According to an independent investigator’s report calling for management reform, British Gymnastics did not address abuse complaints for years because it prioritized financial growth and medals.
The White Review is the culmination of a nearly two-year investigation after prominent British gymnasts went public in the summer of 2020 about years of emotional and physical abuse by coaches.
“I have come to the conclusion that the well-being and well-being of gymnasts has not been at the center of BG culture for most of the reporting period,” Ann White wrote in her 306-page report published Thursday, “and until very recently it did not feature as such. noticeable as it should have been within the World Class program and within the development paths used for talented gymnasts.”
The mistreatment of gymnasts, mostly young girls, included bullying, dangerous weight management, and physical force. A smaller percentage of cases are related to sexual violence.
“One former elite gymnast said she was forced to stand on beam for 2 hours because she was afraid to try a certain skill,” the report says. “There have been several allegations of gymnasts being tied to the bars for extended periods of time, sometimes under extreme stress.”
White, commissioned by UK Sport and Sport England, blamed former BG chief executive Jane Allen for a “lack of leadership and organizational failure” in relation to the welfare of the athletes. The report says Allen, who retired in 2020 after 10 years on the job, fostered a culture that prioritized membership and financial growth.
“Unfortunately, the emphasis on financial security, while undoubtedly important, was not matched by board-level attention to the culture, protection, well-being and voice of gymnasts during the reporting period,” White wrote.
White received information from 400 people and 118 separate messages were sent to the British Athletes’ Commission hotline. Among them are 133 current and former gymnasts. White referred more than three dozen cases to law enforcement due to possible criminal activity. The review covered activities from 2008 to 2020.
Among her 17 recommendations, White called for the hiring of a director of education, an overhaul of the case management system, and the appointment of independent board members “with relevant professional experience in the field of athlete protection and welfare.” She also called on the government to appoint an independent ombudsman to protect children in sports.

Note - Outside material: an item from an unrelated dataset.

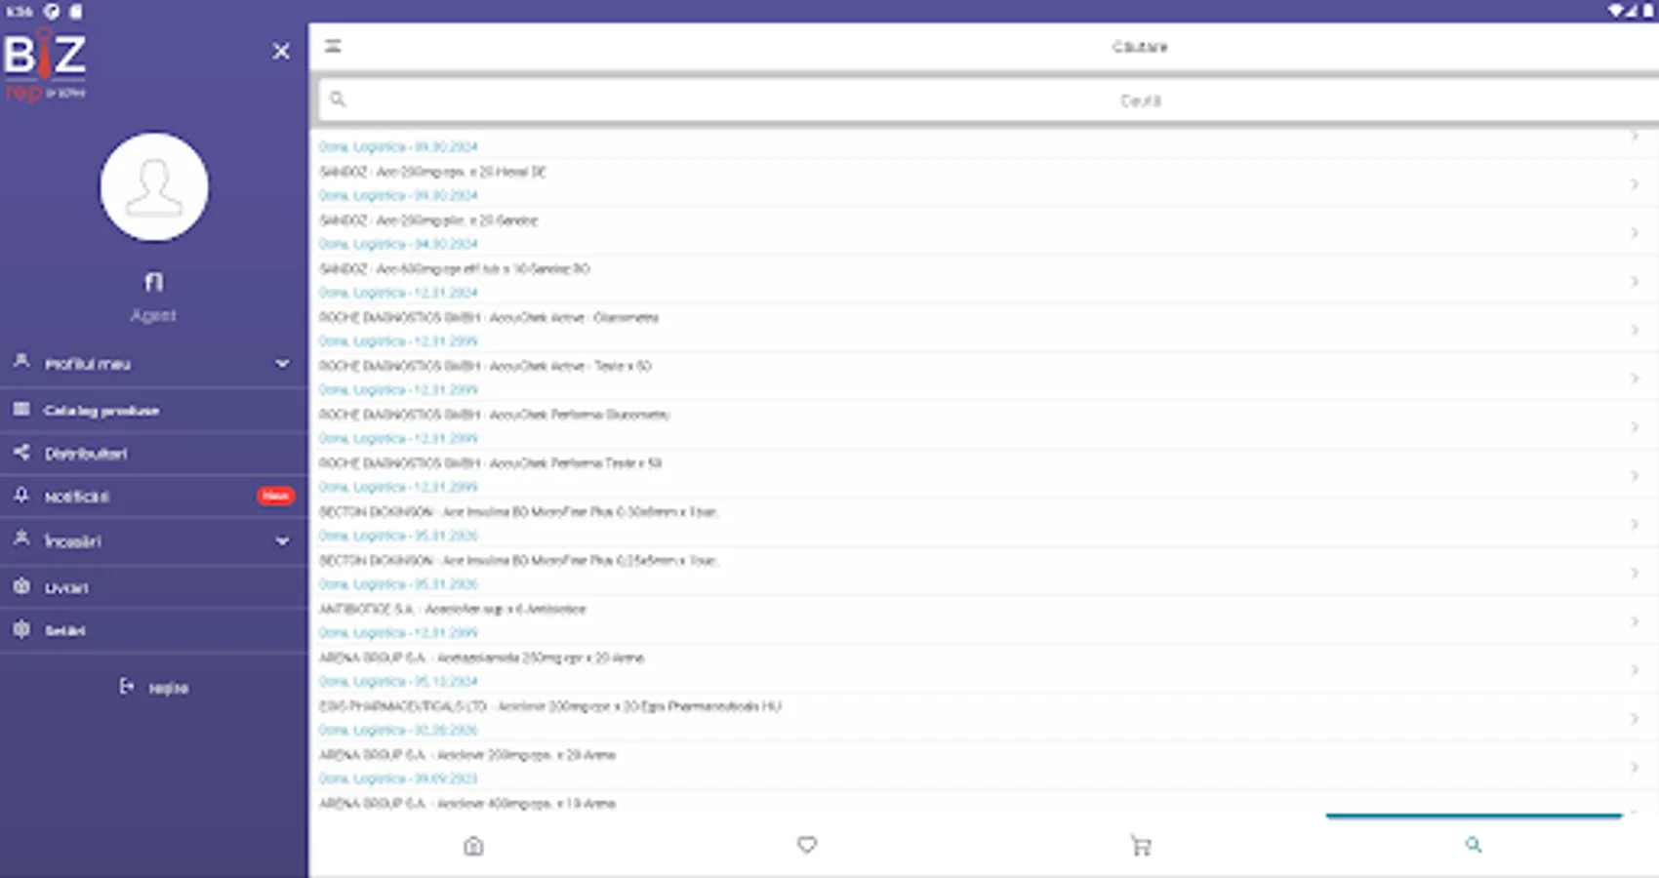Log out using the Ieșire option
Screen dimensions: 1659x878
pyautogui.click(x=154, y=687)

British Gymnastics said it accepted all of the recommendations and key findings.
“We won’t shy away from doing what needs to be done,” said CEO Sarah Powell, who was hired last October. “I want to sincerely apologize to the gymnasts who suffered because we didn’t work to the standards we set ourselves. We are very sorry.
“Now we will fully consider the details of the review and develop a roadmap that fully takes into account the recommendations. We will create a new culture and ensure that the voice of the gymnast is at the center of everything we do. We will change gymnastics for the better.”
British gymnasts performed two years ago, inspired in part by Athlete A’s documentary about sexual harassment in US gymnastics. The film follows women seeking justice for Larry Nassar, who, at 29 years old as a doctor for the US women’s gymnastics team, used treatment as a front to molest hundreds of young athletes. Nassar was sentenced to 40 to 125 years in prison in 2018.
British Gymnastics also faced legal action from female plaintiffs who alleged that bullying, behavior control and inappropriate use of physical force against athletes as young as 6 were part of a “win at all costs” mentality.
In the United States, Olympian Simone Biles and dozens of other women who claim they were sexually assaulted by Nassar are demanding more than $1 billion from the FBI for not stopping a sports doctor when the agency first received charges against him.